If they're militant CRNAs who hate being directed, and the local culture has tolerated blatant insubordination to the point that they won't follow direct instructions in the heat of the moment, then the problem probably isn't fixable. You need to quit and find a better job. That place is broken. Life's too short to put up with toxic groups. Leave.
If this is an aberration, not usual behavior, explain at the earliest private opportunity that it's important that when you make a decision and communicate that decision during a time-critical event, that they need to follow instructions right away. Emphasize that it's always OK for them to speak up if they think a mistake is being made or if there's an imminent safety issue, but in all other circumstances they need to follow your lead. Discussion OK later.
I wish I could say I do this all the time, and do it well. Call it an aspirational goal.
Just a couple weeks ago after a CRNA did something contrary to what I directed (through carelessness - not willful insubordination) I was alarmed and more than a bit upset about it. I corrected her on the spot and explained how dangerous what she did was in front of the surgeon and scrub. This was dumb ... the issue was already resolved and behind us in the case, and correcting her in that moment was the wrong thing to do. It also gave the surgeon and scrub reason to doubt the quality of care we were giving. I should've done it in a private debrief afterwards. I have undermined my future ability to work with that CRNA a little, and it'll take effort to fix that mistake.
To get back to your original question about a CRNA who wouldn't yield a procedure to you as it was going poorly, it's better to avoid that entirely. You can largely do so by being direct and unambiguous in those situations. Use words/phrases like "stop" and "give that to me" if you need to interrupt them and take over. If they hesitate, be direct in word and tone ... "no stop give that to me" is better than "let me take a look". You're not asking.
In order to do this without being resented, you need to have previously established a reputation for being reasonable, competent, and collegial. You do this by
- Genuinely respecting them as advanced practice nurses. Even quiet disrespect or contempt is always perceived. And if you can't respect them for what they know and can do, then you shouldn't be working in an ACT model.

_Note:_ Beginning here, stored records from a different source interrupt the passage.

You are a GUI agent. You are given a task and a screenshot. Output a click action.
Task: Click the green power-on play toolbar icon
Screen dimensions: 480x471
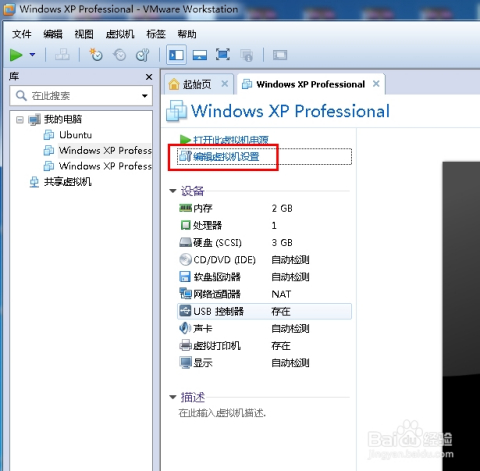[x=16, y=55]
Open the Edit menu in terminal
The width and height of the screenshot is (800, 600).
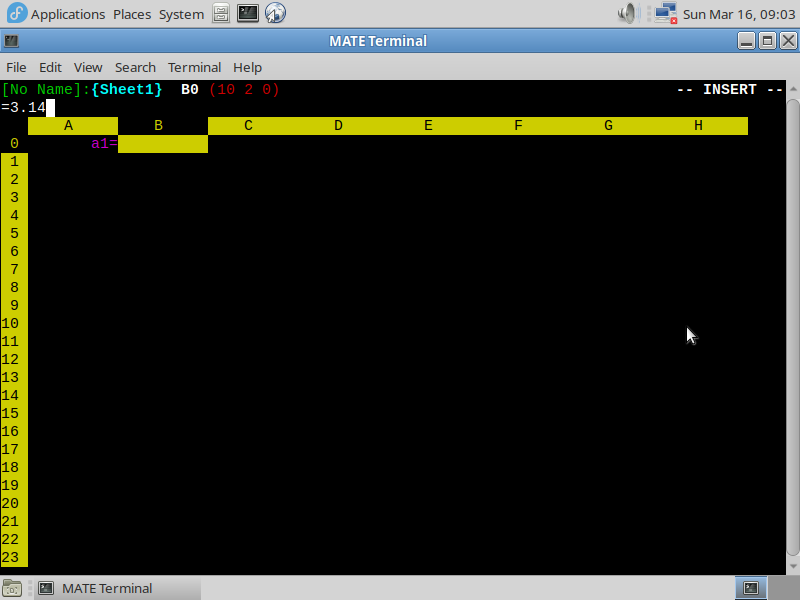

- Not micromanaging them over stuff that doesn't matter. Most stuff doesn't matter.
- Not being a dick. Be friendly. It's not hard. Say thank you and mean it.
- Be competent. If you take over a procedure, you can't flub around with it. If you make a plan, it can't be ridiculous. It helps if you do some solo work and they know you do some solo work. I'm convinced that many CRNAs in 1:4 practices really think that their supervising anesthesiologist just sits around most of the time. They do all the grunt work and probably wonder if their supervisor actually could do what they do. Sadly we know there actually are some of us who are so ACT-institutionalized that they can't run a case by themselves any more. Don't be that anesthesiologist.
This generally works in the plan-making stage when there's time to discuss but overall I think your "good" example is still too wishy-washy.
I think this is not great:
CRNAs aren't dumb. They're clinicians who spend 100% of their time in direct patient care, and they largely despise administrators and admin-speak as much as we do. Like us, they know that consultant lingo buzzwords, the sharing of feelings, and safe-space empowerment is all complete bull****, one step removed from passing the talking stick around the hippie drum circle to express points of personal privilege. That example is too general and vague to be useful anyway.
Better:
"This patient has coronary disease and awful hypertension so we should keep his MAPs above 75 at all times. We'll hit start on a phenylephrine infusion as soon as we push the propofol."
It's specific. It sets a benchmark for what you consider acceptable vitals and it tells the CRNA exactly how to do it. It explains why. It's not demeaning. The CRNA will happily go along with it. The patient will get better care. Your pulse will stay in the 50s all day because you won't have to sign a chart where such a patient had a blood pressure of 74/36 for the 20 minutes between induction and incision.